Health

European soccer remains in Covid-19 limbo

Sports Desk, Apr 29 (efe-epa).- The head of the group representing Europe’s professional soccer leagues said Wednesday that stakeholders still hope to complete the pandemic-interrupted 2019-2020 season, but the leader of the players union warned against resuming play too quickly.

“In Europe most want to finish the season if it’s possible,” European Leagues president Lars-Christer Olsson said during a webinar organized by SIGA/Soccerex.

“There are leagues where they are about to end the season and there are opportunities where clubs can enter competitions according to sporting principle not by a decision taken in someone’s office,” he said after rebuking FIFA’s chief medical officer, Michel D’Hooghe, for saying that soccer should not return until September.

“The head of the FIFA medical committee needs to keep his advice to himself. He has no idea what’s happening in each country – he does not have the complete data,” Olsson said.

D’Hooghe voiced his concerns Tuesday in an interview with Sky Sports News.

“If there is one moment where absolute priority should be given to medical matters, then it is this one. This is not a matter of money but of life and death,” the FIFA official said.

Olsson said that D’Hooghe should have realized that his views would be “perceived not as the opinion of a private person, but as a representative of FIFA.”

A day after the French government effectively canceled the 2019-2020 Ligue 1 season by barring sporting events until September, the standard-bearer for the European Leagues stressed the importance of completing the current campaign if possible.

He added, however, that if push came to shove, he would rather sacrifice the balance of this season than see the start of the 2020-2021 season put in jeopardy.

Also taking part in the webinar was Jonas Baer-Hoffmann, leader of FIFPRO, the global union of professional footballers.

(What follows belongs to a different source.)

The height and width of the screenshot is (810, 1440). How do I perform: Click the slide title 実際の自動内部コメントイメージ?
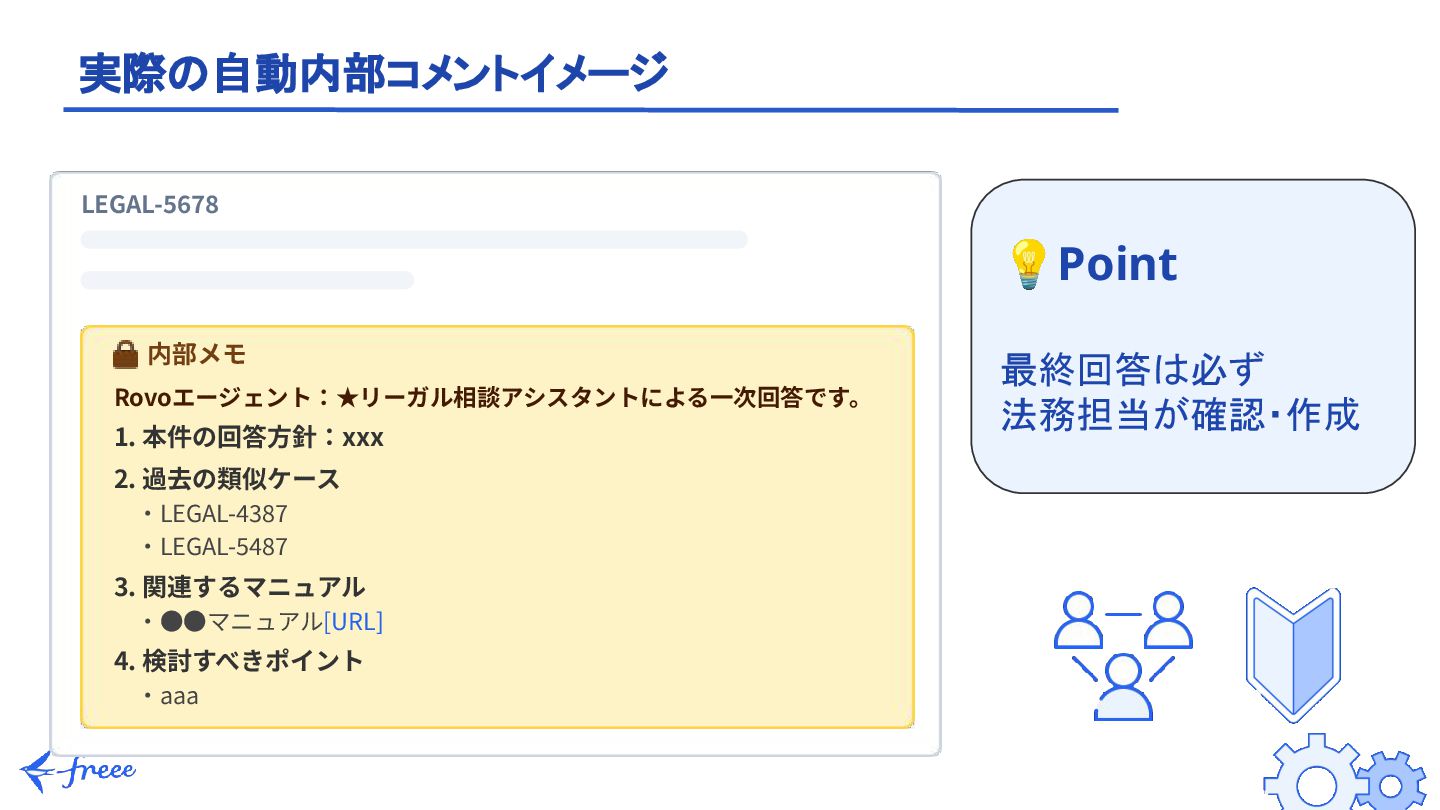(373, 74)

He said that union members were wary of returning to competition without assurances on health and safety.

“There are real worries about infection risks. There are worries about what that means for their families and friends that they engage with. They are worried very much that they represent something in society that might give a bad influence,” Baer-Hoffmann said.

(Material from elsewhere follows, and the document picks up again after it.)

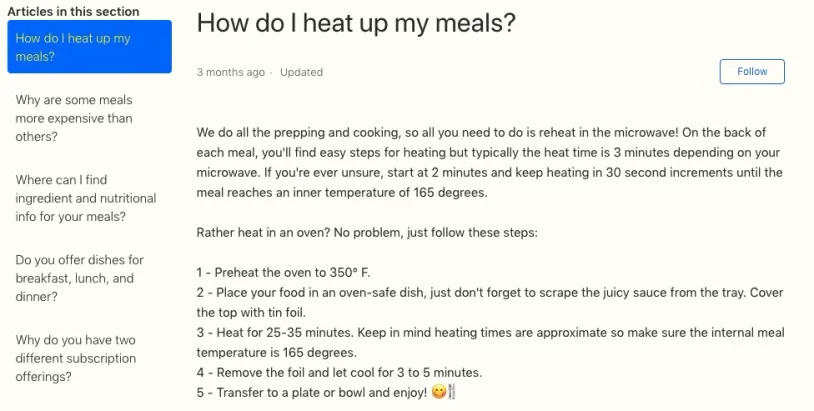Click the opening sentence about prepping and cooking
Viewport: 814px width, 411px height.
tap(400, 132)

“The worst thing would be to return too quickly and fail because the virus has not disappeared. Then we would have to stop again and not come back for even longer, when we should have waited,” the FIFPRO chief said.

In France, the Professional Football League (LFP) convened an emergency meeting Wednesday to craft a strategy in the wake of the government’s decision to put sporting events on hold until September.

“The priority is the economic survival of the clubs,” Saint-Etienne president Bernard Caïazzo told Efe. “They have told us we won’t be able to play, but now they have to guarantee assistance. They are depriving us of income and we don’t know what will happen with costs.”

The LFP estimates that the cancelation will cost clubs a total of 650 million euros ($707 million) in lost revenues from broadcast rights, ticket sales and payments from sponsors.

The presidents of several Ligue 1 clubs vying for berths in the 2020-2021 Champions League said they were not prepared to write off the current season.

One of the most outspoken club bosses in that regard is Lyon’s Jean-Michel Aulas, whose team is currently seventh in Ligue 1 – out of the Champions League places.

When play was halted by the pandemic, Lyon were hopeful of advancing to the quarterfinals of the 2019-2020 Champions completion after besting Juventus 1-0 in the first leg of their knockout stage tie.

Caïazzo, who is president of the association of Ligue 1 clubs, dismissed the complaints from Aulas and other executives.